Lo dicho ya no tengo ni Thermomix, ni transistor, ni móvil... La otra
opción era pediros el suicidio colectivo y me da que vuestra fidelidad a
este blog no es tan militante y, sobre todo, me echa para atrás la
posibilidad de que nuestra muerte contribuyera a ampliar la lista de
fallecidos por el puto virus, que pasáramos desapercibidos en medio de
la estadística y que le fastidiáramos el día a algún político.
La
otra opción era alcoholizarme, más de lo que estaba, tanto como se creen
mis vecinos que estoy. Cada dos días salgo a tirar el vidrio y noto el
aliento de los vecinos tras sus ventanas abiertas, escondidos entre los
visillos y contando uno a uno los cascos que se estrellan contra el
fondo del contenedor. Unos cuentan en español, otros en noruego y otros
en francés, porque aunque vivan en un barrio pijo, también tienen el
carnet de policía que se nos expidió a todos los ciudadanos el mismo día
que se decretó el estado de alarma. Realmente no les oigo, pero sé que
están allí y que están contando; lo sé porque si fuese yo el que viviera
delante del contenedor, también lo haría.
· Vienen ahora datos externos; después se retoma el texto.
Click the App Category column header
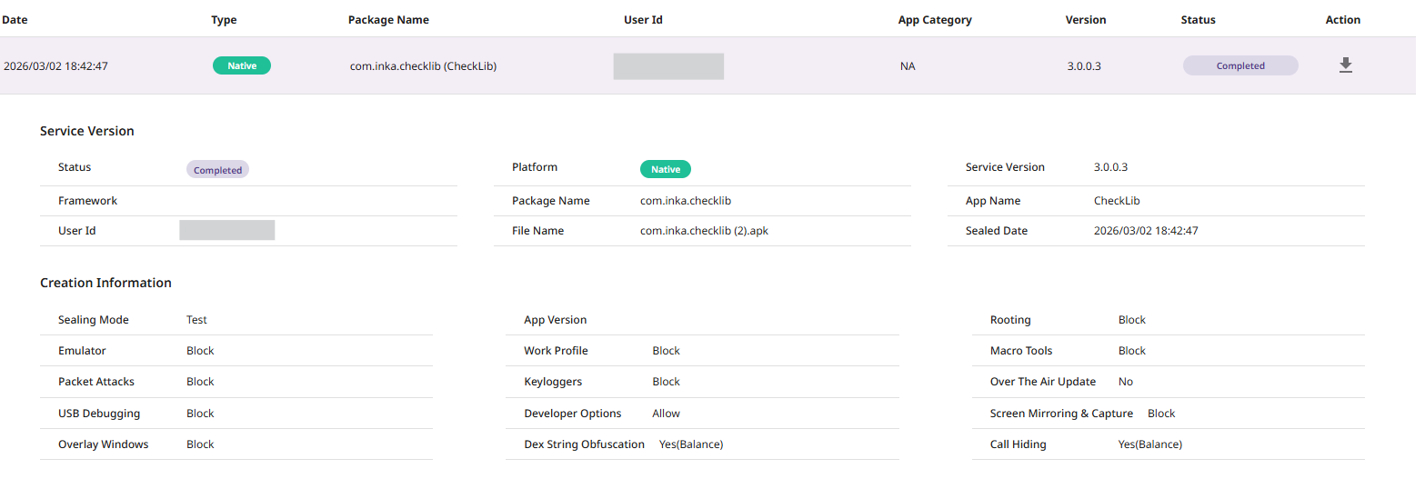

El caso es que merecen una
explicación y aquí se la plasmo por si algún día se tropiezan con este
blog, aunque creo que son poco de leer.
Como todo el mundo, en
estos días toca hacer limpieza de despensas, vaciar armarios y neveras
al máximo, para alargar el periodo de estanqueidad hogareña sin salir a
comprar, a infectarte, a morir. Realmente no sé que es más peligroso,
porque eso ha supuesto terminar con todos los botes de fabada Litoral,
de menestra precocinada y de piña en almibar. En ese proceso de limpieza
también hemos pasado por un minucioso control de fechas de caducidad
para comprobar primero, que el cabronazo que escribe la maldita fecha es
muy joven, ve muy bien y le gusta jugar al escondite. Por su culpa nos
hemos zampado un chocolate a la taza vencido en 2018, una salsa bernesa
de 2019 y un bote de setas confinadas caducado en 2014 (en el frasco
ponía "consumir antes de: ver tapa" y les hice caso).
Pero lo
peor ha sido con el vino: cuando empezó todo esto miré la estantería y
me quedé tranquilo porque había suficiente género, pero pronto me di
cuenta de que la bodega era un trampantojo, que realmente había cuatro o
cinco botellas aceptables y el resto era el descarte de todas las
comidas o fiestas celebradas en casa durante los últimos años, los
restos de muchos naufragios. Es lo que tiene el arte y los artistas, que
necesitan el vino para inspirarse y cada vez que hacemos un sarao se
beben hasta el alcohol del Cristasol. Si conocieráis la calaña de la
gente que acude a esos saraos entenderíais los vinos que había, que eran
ya los que nadie quería al final de la fiesta. Por resumirlo, el mejor
era el que nos regaló el pescadero en Navidad. Corchos de plástico,
botellas de culo plano, etiquetas de impresora y mucho vino joven
envejecido varios años junto a los bidones de gasolina de la moto, los
botes de aceite y los sprays de pintura de mis hijos, a 40º en verano y
bajo cero en invierno.
Como buen sumelier cada vez busco algo
apropiado para la comida y me termino decantando (que bien traído) por
alguno rojo y en botella. Y cada vez que he querido abrir una botella
han terminado siendo tres (como cuando vienen amigos a cenar) pero por
diferente motivo, unas por estar picadas y otras avinagradas. Lo malo es
cuando tu mujer te dice a las nueve de la mañana y después de desayunar
que le dés un vino para hacer carrilleras y tienes que abrir y probar
cuatro botellas de cosecheros podridos. Ahí quería llegar yo, que sepan
mis vecinos que dos terceras partes del vidrio que oyen explotar en el
contenedor son botellas de vino infecto que alguien me regaló algún día y
que un tipo de morro fino ha optado por tirar al fregadero. Y una
última petición de anfitrión, si no te gusta el vino no regales vino o
por lo menos gástate una pasta. Al vino, vino.